Увлеченные разговором Афанасий и Рангу забыли о костре. Он слабел. Пришлось подкинуть в него веток и раздуть уголья. Дули оба. Пламя загудело. Тогда Никитин поднял раскрасневшееся от жара лицо. Сначала он ничего не видел. В глазах плыли огненные круги. Потом из кругов вырисовался человеческий скелет. Скелет стоял на коленях с другой стороны костра и смотрел на Афанасия глубоко запавшими, бесстрастными, но живыми глазами. Рангу обошел костер, потрепал скелет по плечу, вытянул ладонь.

Скелет что-то ответил. Рангу скривил губы.

— Что? — спросил Афанасий.

— Это глотатель, — непонятно ответил Рангу и стал накладывать ночному гостю рис.

Афанасий подошел к ним. Голкондский раб как завороженный следил за руками Рангу. Шея его судорожно дергалась. Он был невероятно тощ, и казалось удивительным, что это сочленение костей — живой человек.

Протянутый ему рис раб проглотил мгновенно, облизав пальмовый лист.

Уходивший в палатку Рангу вернулся с какими-то снадобьями. Раб покорно проглотил поданные корешки.

Афанасий глядел удивленно.

А раба начало корчить. Глаза его выкатились, он захлебывался…

Через несколько минут все было кончено. Рангу, повозившись у костра, побулькав водой, окликнул Никитина:

— Иди сюда!

Афанасий подошел. На ладони Рангу лежали два камня. От блеска костра камни были кровавыми. Раб, не глядя на людей, опять ел. Но теперь он старательно жевал, насыщался медленно и серьезно.

— Как же… Неужели так всегда? — спросил Афанасий.

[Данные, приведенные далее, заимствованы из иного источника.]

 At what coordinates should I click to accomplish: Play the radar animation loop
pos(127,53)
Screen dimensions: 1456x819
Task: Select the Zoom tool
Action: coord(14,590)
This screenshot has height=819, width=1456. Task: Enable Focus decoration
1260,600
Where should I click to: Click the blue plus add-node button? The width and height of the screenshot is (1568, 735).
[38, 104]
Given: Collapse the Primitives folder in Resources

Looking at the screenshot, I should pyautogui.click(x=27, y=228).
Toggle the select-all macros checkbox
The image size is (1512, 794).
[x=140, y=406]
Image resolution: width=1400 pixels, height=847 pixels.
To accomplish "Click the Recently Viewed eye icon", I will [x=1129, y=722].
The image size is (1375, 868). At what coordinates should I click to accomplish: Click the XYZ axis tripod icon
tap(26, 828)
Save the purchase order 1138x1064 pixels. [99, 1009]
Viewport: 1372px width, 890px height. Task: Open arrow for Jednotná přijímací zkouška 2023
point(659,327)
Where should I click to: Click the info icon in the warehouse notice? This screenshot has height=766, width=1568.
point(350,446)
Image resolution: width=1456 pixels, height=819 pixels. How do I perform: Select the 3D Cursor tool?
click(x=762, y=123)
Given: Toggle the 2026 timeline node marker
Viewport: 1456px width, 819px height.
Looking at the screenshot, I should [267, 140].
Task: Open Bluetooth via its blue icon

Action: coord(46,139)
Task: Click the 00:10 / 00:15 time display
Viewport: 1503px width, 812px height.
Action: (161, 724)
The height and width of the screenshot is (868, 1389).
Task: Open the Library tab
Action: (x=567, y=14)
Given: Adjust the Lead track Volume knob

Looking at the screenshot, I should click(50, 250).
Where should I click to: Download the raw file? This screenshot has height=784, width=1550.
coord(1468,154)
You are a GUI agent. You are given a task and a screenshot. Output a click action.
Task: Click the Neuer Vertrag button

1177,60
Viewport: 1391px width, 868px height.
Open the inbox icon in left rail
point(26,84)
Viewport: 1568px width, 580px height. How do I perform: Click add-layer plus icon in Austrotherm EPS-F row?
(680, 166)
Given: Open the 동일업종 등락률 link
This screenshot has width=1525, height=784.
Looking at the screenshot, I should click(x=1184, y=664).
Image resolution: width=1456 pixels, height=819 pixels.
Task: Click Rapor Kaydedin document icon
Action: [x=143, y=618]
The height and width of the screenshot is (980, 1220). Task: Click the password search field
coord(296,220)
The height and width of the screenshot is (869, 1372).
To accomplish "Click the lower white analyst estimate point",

— Нет, — отозвался Рангу. — Есть другие. Те подрезают кожу. Прячут камни в раны. Но глотать вернее. Никакая стража не обнаружит. Конечно, возиться с ними неприятно и риса на таких уходит больше, но что поделаешь?

— Жутко! — сказал Никитин. — Черт знает что! А если поймают его?

— Убьют…

— Значит, из-за горстки риса человек на смерть ходит?

— Ну… Ведь рабы умирают с голода. А так они тянут. Другие, окрепнув, даже бегут.

— Вот, значит, как дешевы алмазы тут. Не знал я! — произнес Никитин. Не знал!